Im Netz werden diverse Forderungen erhoben, allen voran die nach einer Entschuldigung ihrerseits gegenüber den von ihnen genannten Personen. Wir wollen gar nicht verhehlen, dass auch wir das mehr als angezeigt finden. Dies ist jedoch nicht der Grund für unser Schreiben.

Was uns vielmehr besorgt und mit einiger Fassungslosigkeit erfüllt, ist wie leichtfertig Sie als Polizistinnen und Polizisten einerseits zu Gewalt- und Folterphantasien gegenüber Politiker_innen anregen und gleichzeitig die Waffe Taser in einer Weise verharmlosen, die wohl als einzigartig gelten darf.

Taser sind Waffen, die durchaus tödlich sein können und deren Einsatz schwerwiegende Verletzungen mit sich bringen bzw. nach sich ziehen können.  Der politische Streit um die Rechtmäßigkeit, Notwendigkeit und Geeignetheit von Tasern als Standardausstattungselement der Polizei ist dabei eine Sache und es ist Ihr gutes Recht, in diesem Streit jede Position zu vertreten, die Sie wollen.

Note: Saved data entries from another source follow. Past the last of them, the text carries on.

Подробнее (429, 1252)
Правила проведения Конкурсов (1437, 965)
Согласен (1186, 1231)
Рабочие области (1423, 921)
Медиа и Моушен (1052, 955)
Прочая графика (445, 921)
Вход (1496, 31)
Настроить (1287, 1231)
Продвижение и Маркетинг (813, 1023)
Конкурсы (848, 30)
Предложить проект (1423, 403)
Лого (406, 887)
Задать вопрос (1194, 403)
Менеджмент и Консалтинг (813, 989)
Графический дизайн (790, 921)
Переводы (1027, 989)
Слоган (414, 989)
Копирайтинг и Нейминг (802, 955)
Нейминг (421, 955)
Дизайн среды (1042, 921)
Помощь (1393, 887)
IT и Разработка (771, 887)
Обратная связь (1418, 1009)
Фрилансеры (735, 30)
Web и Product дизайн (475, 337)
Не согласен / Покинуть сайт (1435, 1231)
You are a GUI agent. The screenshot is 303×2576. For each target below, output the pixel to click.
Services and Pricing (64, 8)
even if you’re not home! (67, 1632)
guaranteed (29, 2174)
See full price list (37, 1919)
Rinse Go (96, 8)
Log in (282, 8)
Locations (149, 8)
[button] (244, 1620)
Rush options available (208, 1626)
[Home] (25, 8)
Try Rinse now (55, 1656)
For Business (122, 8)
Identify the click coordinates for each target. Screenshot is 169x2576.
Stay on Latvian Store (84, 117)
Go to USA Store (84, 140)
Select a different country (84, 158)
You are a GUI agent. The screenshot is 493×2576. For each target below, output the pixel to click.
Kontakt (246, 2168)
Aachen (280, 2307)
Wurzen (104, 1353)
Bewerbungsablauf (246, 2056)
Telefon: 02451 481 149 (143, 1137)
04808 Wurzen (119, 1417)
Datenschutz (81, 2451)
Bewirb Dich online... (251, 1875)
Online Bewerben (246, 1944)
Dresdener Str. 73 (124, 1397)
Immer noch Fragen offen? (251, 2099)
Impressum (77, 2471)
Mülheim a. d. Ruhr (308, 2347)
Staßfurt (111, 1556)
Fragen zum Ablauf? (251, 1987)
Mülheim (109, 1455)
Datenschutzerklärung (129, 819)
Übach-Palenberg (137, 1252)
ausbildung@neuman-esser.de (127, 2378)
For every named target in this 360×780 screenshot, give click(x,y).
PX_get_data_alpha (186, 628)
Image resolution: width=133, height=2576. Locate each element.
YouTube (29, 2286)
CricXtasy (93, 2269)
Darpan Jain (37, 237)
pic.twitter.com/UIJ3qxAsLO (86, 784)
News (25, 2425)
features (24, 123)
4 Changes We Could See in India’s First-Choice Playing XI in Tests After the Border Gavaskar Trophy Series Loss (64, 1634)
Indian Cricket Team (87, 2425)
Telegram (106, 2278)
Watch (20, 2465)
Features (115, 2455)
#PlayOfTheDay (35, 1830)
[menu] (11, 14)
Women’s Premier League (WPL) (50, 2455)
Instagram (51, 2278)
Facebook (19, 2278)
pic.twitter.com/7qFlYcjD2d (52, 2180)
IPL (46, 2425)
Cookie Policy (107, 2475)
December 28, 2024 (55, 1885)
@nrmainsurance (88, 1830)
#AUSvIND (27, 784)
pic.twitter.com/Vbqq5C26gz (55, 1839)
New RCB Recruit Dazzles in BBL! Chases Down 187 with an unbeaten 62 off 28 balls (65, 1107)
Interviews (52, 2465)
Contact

Dass Sie als Gewerkschaft von Polizistinnen und Polizisten aber, als Träger von Hoheitsaufgaben also, den Eindruck erwecken, Taser seien harmlos (siehe dazu auch der Selbsttest ihres Kollegen in Sachsen-Anhalt), es sei unbedenklich und noch dazu spaßig, damit herumzuspielen und zu testen, ist schlichtweg verantwortungslos. Wir befinden uns in einer Situation zugespitzter gesellschaftlicher Auseinandersetzungen. Neben vielen anderen werden auch Politiker_innen immer wieder Ziel von Attacken und Angriffen, die zu verhindern und aufzuklären Aufgabe der Polizei ist. Polizistinnen und Polizisten leisten viel und stehen vor enormen Herausforderungen und Aufgaben. Wie soll Polizei als Institution Vertrauen und Reputation genießen, wenn durch eine Interessenvertretung von Polizist_innen nicht nur rassistische Witze in Kalendern verbreitet werden, jede Kritik an einzelnen Fällen polizeilichen Fehlverhaltens als haltlos und böswillig abqualifiziert wird, Sie sich in Sachsen-Anhalt (In Berlin eigentlich auch?) von einer Herstellerfirma von Tasern ungeniert sponsern lassen und nun auch noch Gewaltphantasien gegen Politiker_innen anregen?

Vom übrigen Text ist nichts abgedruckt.